项目描述 该应用的总体目标是表征哺乳动物中的新型蛋白质质量控​​制 (PQC) 系统 细胞并阐明其在肿瘤发生中的作用。致癌转化是一个渐进的过程，在此过程中 正常细胞获得一系列特征来克服控制其增殖的各种限制。在这里我们将 检验这样一种观点：去除错误折叠蛋白质的能力增强可能是肿瘤细胞的一个新特征。 在正常未受应激的细胞中，蛋白质折叠是一个具有挑战性的过程，在初期和已建立的细胞中更是如此。 肿瘤细胞经常遇到高氧化应激，从而损害蛋白质。然而，PQC 消除哺乳动物细胞中错误折叠蛋白质的系统以及这些系统在肿瘤发生中的作用 不太理解。

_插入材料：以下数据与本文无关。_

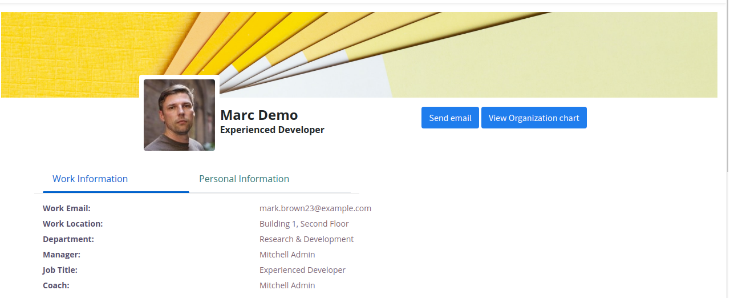
Task: Switch to the Personal Information tab
Action: pyautogui.click(x=244, y=179)
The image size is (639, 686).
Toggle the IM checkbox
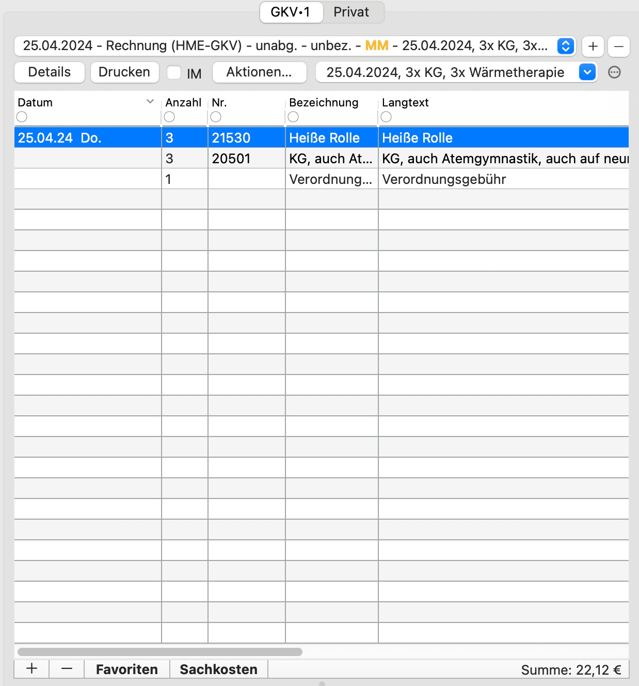174,72
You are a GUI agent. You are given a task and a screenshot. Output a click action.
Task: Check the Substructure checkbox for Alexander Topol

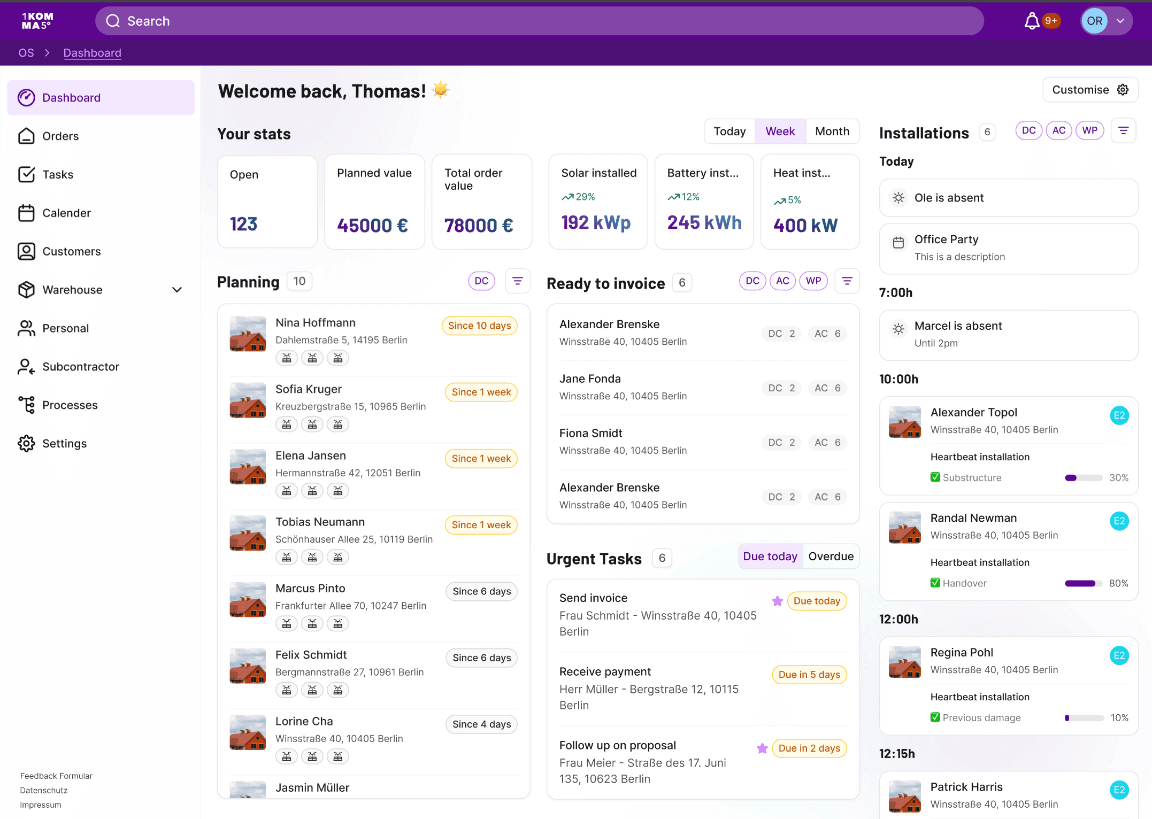(935, 477)
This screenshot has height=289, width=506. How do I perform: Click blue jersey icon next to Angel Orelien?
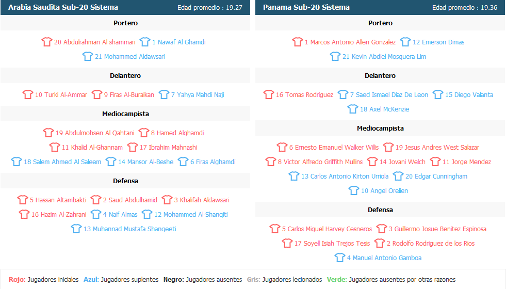pos(354,190)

我们的实验室最近发现许多哺乳动物三联基序（TRIM）蛋白可以特异性地 识别错误折叠的蛋白质并将其标记为蛋白酶体降解，并且某些 TRIM 还可以直接 激活蛋白酶体。此外，我们观察到去除错误折叠蛋白质的能力显着增强。 由于 TRIM 的上调，癌细胞数量增加。这种更高的降解能力可以减轻氧化 与致癌生长相关的应激并允许致癌生长。这些发现表明 TRIM 作为 蛋白质质量的多功能调节剂，将错误折叠蛋白质的清除与抗氧化防御联系起来，以及 表明肿瘤细胞具有以前未被识别的特征。我们的中心假设是 TRIM 蛋白 构成哺乳动物细胞中的主要 PQC 系统，对于抗氧化防御和致癌至关重要 转变。我们提出三个具体目标。首先，TRIM蛋白大量存在，包括70多种 在人类中。为了全面了解 TRIM 系统，我们将系统地研究所有 人类 TRIM 在错误折叠蛋白的蛋白酶体降解中的作用，并定义了其不同的分子基础 效力。其次，我们将研究错误折叠蛋白质的积累如何导致高氧化应激， 以及 TRIM 如何通过清除错误折叠的蛋白质来缓解这种压力。第三，我们将确定 使用细胞和动物模型研究 TRIM 系统在癌症进展中的作用。此外，我们的结果表明 错误折叠蛋白的去除对蛋白酶体抑制高度敏感，这可能提供了一个解释 用于基于蛋白酶体抑制剂的癌症疗法。我们将检验增加产量的观点 错误折叠的蛋白质与蛋白酶体阻断相结合，可能非常有效地杀死癌细胞。 总的来说，这些目标将解决与蛋白质稳态和致癌相关的关键问题 转化，并可能为开发有效疗法提供有价值的信息。

项目成果

Autophagy and pluripotency: self-eating your way to eternal youth.

自噬和多能性：自我吞噬通往永恒青春的道路。

• DOI: 10.1016/j.tcb.2022.04.001
• 发表时间: 2022-10
• 期刊: Trends in cell biology
• 影响因子: 19
• 作者: Xu, Yi;Yang, Xiaolu
• 通讯作者: Yang, Xiaolu

TRIM11 Prevents and Reverses Protein Aggregation and Rescues a Mouse Model of Parkinson's Disease.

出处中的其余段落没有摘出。